Overview: An employee working at a home improvement retailer hit a customer with a forklift. The customer brought a negligence suit against the retailer and its employee in state court. At the time, the retailer carried two levels of general liability insurance. The retailer was responsible for the first $2 million per occurrence (a self-insured retention or “SIR”). After $2 million, the primary layer of insurance kicked in, providing up to $1 million of coverage (the primary insurer). Any liability exceeding $3 million fell under an umbrella policy covering additional liability up to $25 million per occurrence (the excess insurer).
The negligence suit did not go well for the retailer. Plaintiff offered to settle the suit for $1,985,000 on the first day of trial. The retailer and its lawyers did not respond to the settlement offer, even after the excess insurer urged them to accept. Just before verdict, the retailed entered into a “high-low” settlement agreement with the plaintiff, promising to pay at least $500,000 regardless of the verdict in exchange for capping its payout at $6 million. The jury returned a $13 million verdict, which was reduced to the $6 million settlement under the agreement. The excess insurer indemnified the retailer for liability in excess of $3 million, while reserving its right to seek reimbursement.
The excess insurer then filed suit against the retailer in Illinois district court. The excess insurer argued that the retailer violated its duties under Illinois law by rejecting the settlement offer and proceeding to trial. The district court initially dismissed the insurer’s claims of breach of contract. Then, it dismissed the insurer’s remaining claims against the retailer.
On Appeal: The excess insurer then filed an appeal. In its appeal, the excess insurer argued that the retailer’s “self-insured retention” made it an insurer – and therefore subjected the retailer to the legal responsibilities of an insurer by bearing some of its own liability.
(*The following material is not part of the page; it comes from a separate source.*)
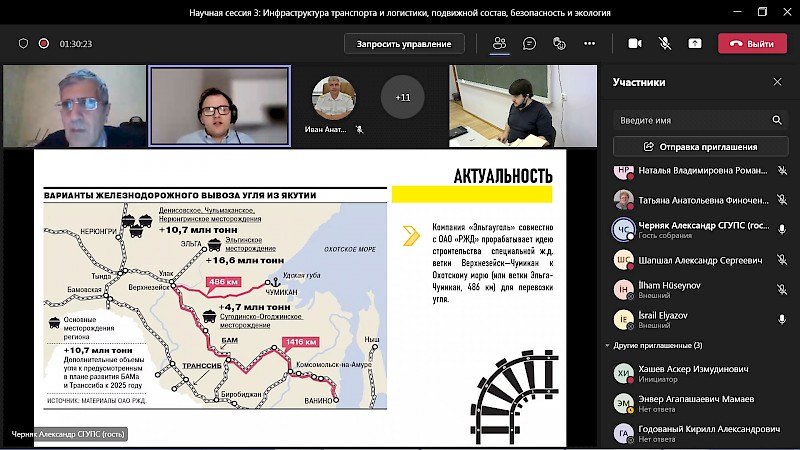
Task: Click the search magnifier in participants panel
Action: (777, 120)
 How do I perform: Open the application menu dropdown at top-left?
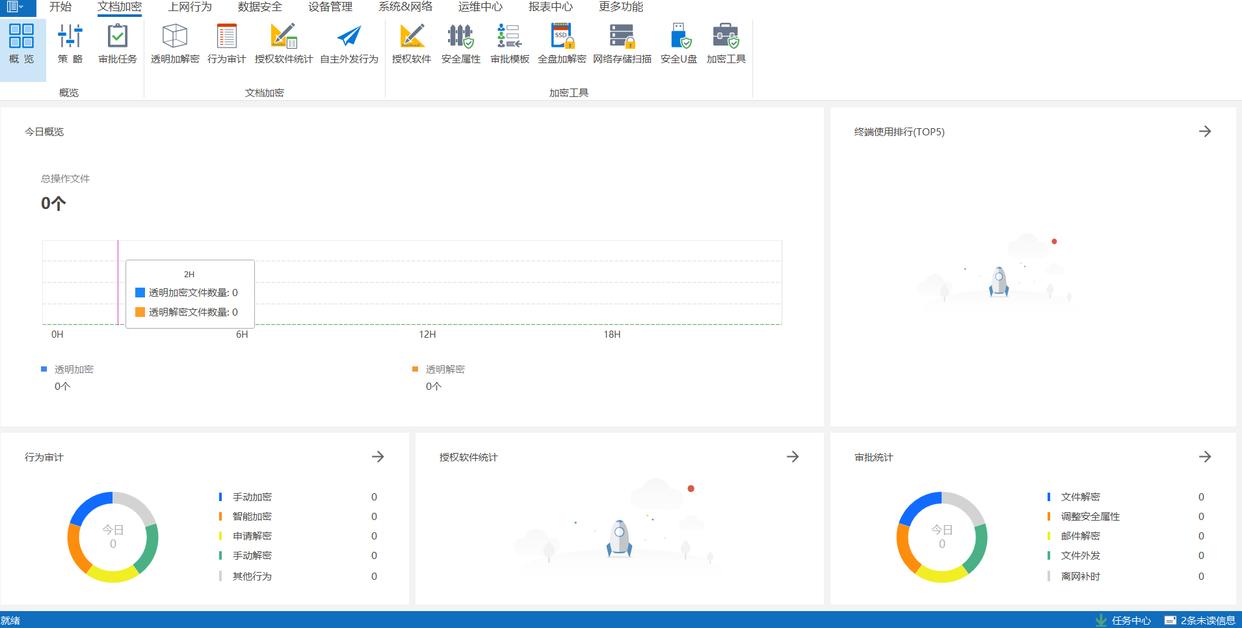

However, the appellate court was not “buying” this argument. Instead, the court said the retailer’s first $2 million in liability was its own responsibility regardless of the circumstances and was not insured. In effect, it was a $2 million deductible. While the court used the terms “deductible" and “self-insured” interchangeable, there are distinct differences, which are not pertinent to the facts of this case and will not be discussed herein.
The excess insurer further argued that the retailer violated its duties outlined in its agreement with the primary insurer by rejecting the initial settlement offer. Yes, the retailer owed a duty to its primary insurer to act in good faith during litigation and try to reach settlements below $2 million, but the retailer owed that duty only to its primary insurer… not its excess insurer (different contractual language in the policies with each respective insurer). If the primary insurer believed that the retailer violated its agreement, it could have refused to pay its $1 million tier of the damages. The excess insurer, however, can not enforce the primary insurer’s contractual rights on the retailer.
The excess insurer insisted that the duty of good faith and fair dealing implied in all Illinois contracts required the retailer to give the insurer the same consideration that the retailer had promised to its primary insurer. But equating the two duties would disregard the difference in the policies’ language. In exchange for different premiums, the retailer received different coverage and took on different duties. In the appellate court’s eyes, it appeared that the excess insurer was arguing that the duty of good faith would transform the insurer’s actual insurance policy into one it would have preferred in hindsight.
The excess insurer did not exercise its right to participate in the defense, which exposed it to the risk that the retailer would make choices that it did not like. The retailer’s negotiation of a high-low settlement agreement with the plaintiff in the underlying trial demonstrated that it took steps to limit its insurers’ eventual liability. For the above reasons, the appellate court affirmed the district court’s dismissal.